▶ [Requirements]
In the post below, the English version of the Analects 2.4 passage names several ages. List each age with what Confucius says he had reached by then.

▶ [Page]

________

Monday, January 05, 2015

At 40, I have no doubt that Confucius is wrong !

One of the WTF moments I had turning 40 is that I had the luck to know of Confucius very ancient ideas of personal development earlier to see if it is possible to compare my personal development with the Great Confused One.

I was not surprised that this effort made me more confused.

This was taken from Analects 2.4.

At 15 I set my mind on learning; by 30 I had found my footing; at 40 I was free of perplexities; by 50 I understood the will of Heaven; by 60 I learned to give ear to others; by 70 I could follow my heart’s desires without overstepping the line.
 子曰:「吾十有五而志于學,三十而立,四十而不惑,五十而知天命,六十而耳順,七十而從心所欲,不踰矩。

So at the age of 40, Confucius claims that he was free of perplexities - someone who has no doubts.

One contextual interpretation is that during those bad old days, there are many gurus or snake-oil salesmen who can survive selling personal philosophies and as a sage, Confucius needed a lot of confidence to be able to put himself forward as a great teacher. 

We no longer live in the time of Confucius. People in their 40s have more doubts than ever and are plague with more perplexities. Mortgage liabilities and children continue to take a toll on workers in this stage of their lives. Many will wonder what they have done wrong with their careers when some of their peers have started on directorships. So even if we are ethnic Chinese, Singaporeans are full of doubts, some over what is morality, but our doubts stem from whether we made the right choices in our lives.

________

Lines of data:

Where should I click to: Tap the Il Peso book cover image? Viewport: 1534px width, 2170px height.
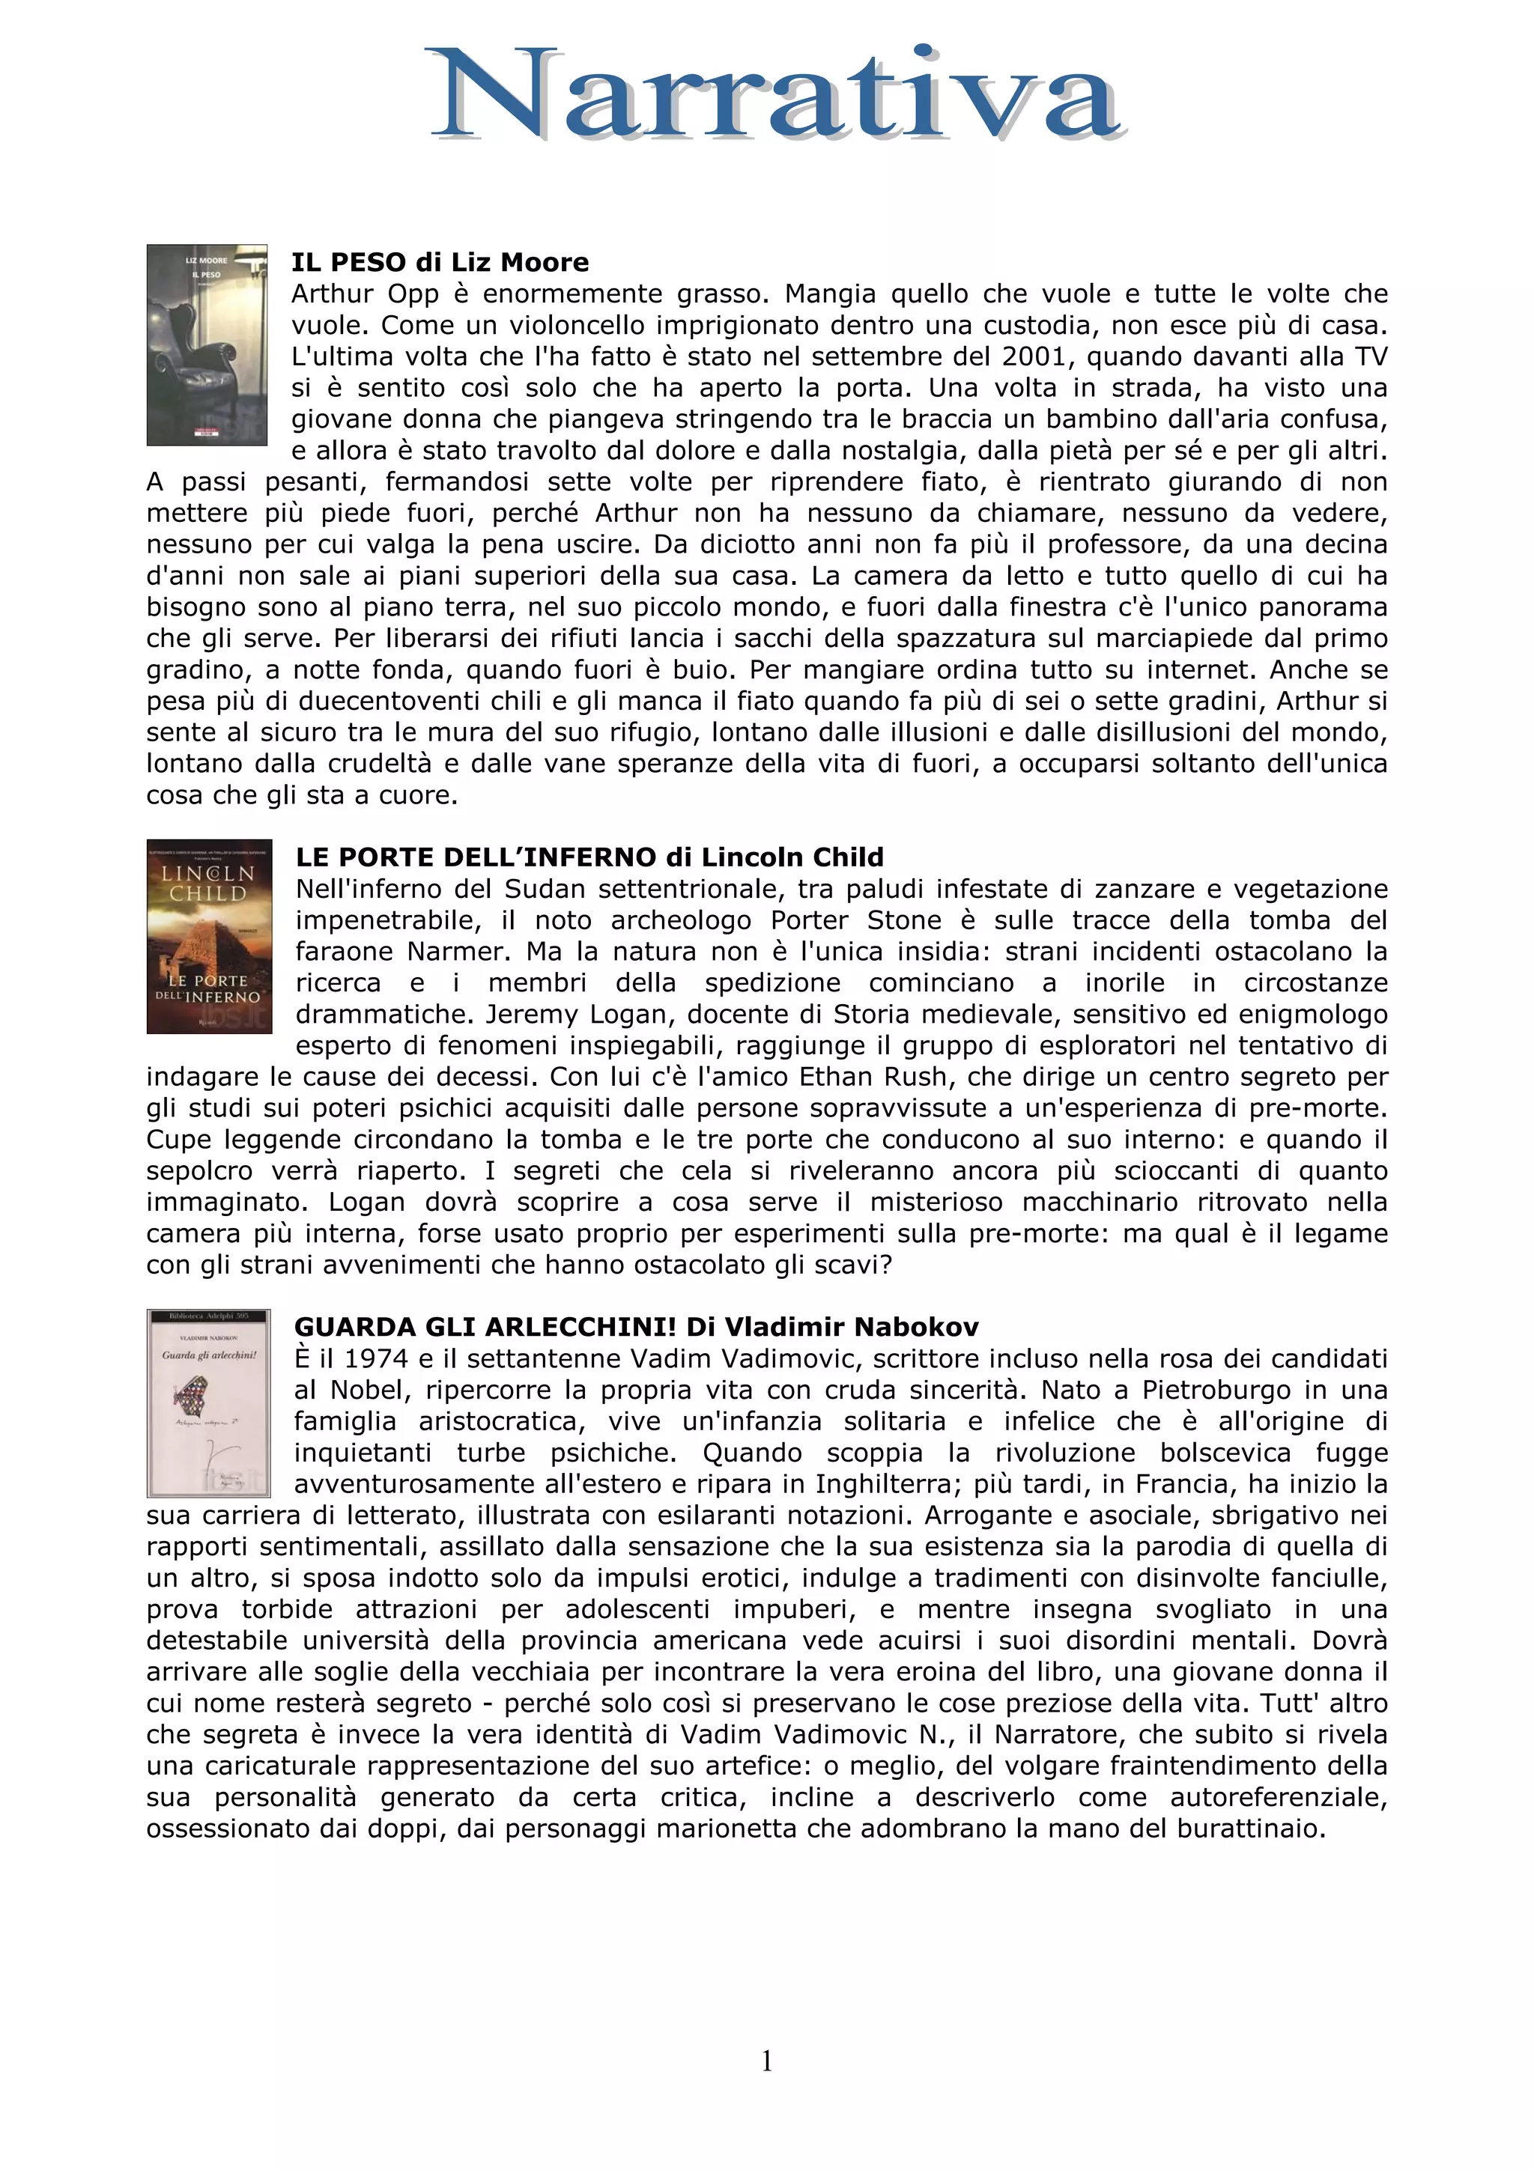206,345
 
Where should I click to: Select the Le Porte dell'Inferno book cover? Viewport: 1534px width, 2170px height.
209,936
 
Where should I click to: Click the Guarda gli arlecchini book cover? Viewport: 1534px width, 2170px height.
209,1402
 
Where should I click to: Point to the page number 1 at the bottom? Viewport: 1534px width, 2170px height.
766,2061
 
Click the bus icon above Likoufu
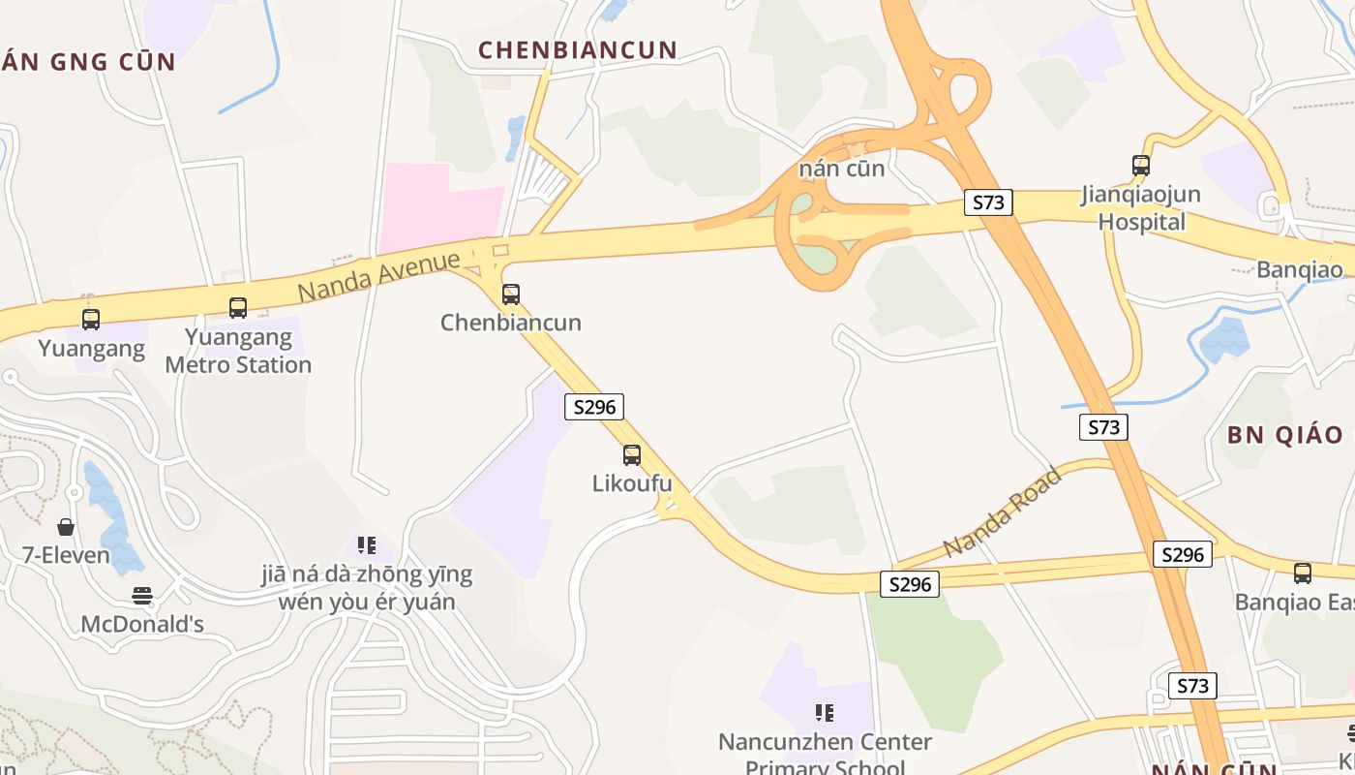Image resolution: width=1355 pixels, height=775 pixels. [x=632, y=454]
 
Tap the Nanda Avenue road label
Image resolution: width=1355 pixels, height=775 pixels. [x=378, y=275]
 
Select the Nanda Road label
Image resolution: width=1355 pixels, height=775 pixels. [x=1002, y=513]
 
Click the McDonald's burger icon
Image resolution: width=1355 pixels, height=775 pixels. [x=142, y=596]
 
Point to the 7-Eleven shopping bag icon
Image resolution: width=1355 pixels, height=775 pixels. [x=66, y=527]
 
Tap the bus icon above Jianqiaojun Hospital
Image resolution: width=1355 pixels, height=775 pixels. [x=1141, y=166]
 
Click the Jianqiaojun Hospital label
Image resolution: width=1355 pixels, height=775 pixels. [x=1141, y=208]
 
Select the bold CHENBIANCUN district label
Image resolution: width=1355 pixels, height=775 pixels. [x=578, y=50]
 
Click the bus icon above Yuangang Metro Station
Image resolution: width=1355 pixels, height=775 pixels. [x=238, y=308]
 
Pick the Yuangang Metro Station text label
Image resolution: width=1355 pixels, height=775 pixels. [x=238, y=351]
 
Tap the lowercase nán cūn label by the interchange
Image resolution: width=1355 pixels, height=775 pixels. [x=842, y=169]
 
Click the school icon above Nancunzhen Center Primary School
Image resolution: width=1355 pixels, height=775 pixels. [x=825, y=714]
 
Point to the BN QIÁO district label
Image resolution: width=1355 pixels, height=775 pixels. [x=1285, y=434]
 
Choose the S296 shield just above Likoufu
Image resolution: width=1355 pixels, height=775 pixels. [x=594, y=407]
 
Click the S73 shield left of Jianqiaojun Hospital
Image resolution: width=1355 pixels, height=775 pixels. [x=988, y=202]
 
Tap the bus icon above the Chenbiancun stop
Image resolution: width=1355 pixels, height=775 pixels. [x=511, y=294]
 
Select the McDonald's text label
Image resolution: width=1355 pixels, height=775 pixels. [x=142, y=624]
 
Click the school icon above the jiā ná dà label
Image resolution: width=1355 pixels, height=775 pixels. [x=366, y=545]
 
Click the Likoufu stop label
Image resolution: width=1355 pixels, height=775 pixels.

________

▶ [Written solution]
15: set his mind on learning
30: found his footing
40: free of perplexities
50: understood the will of Heaven
60: learned to give ear to others
70: could follow his heart's desires without overstepping the line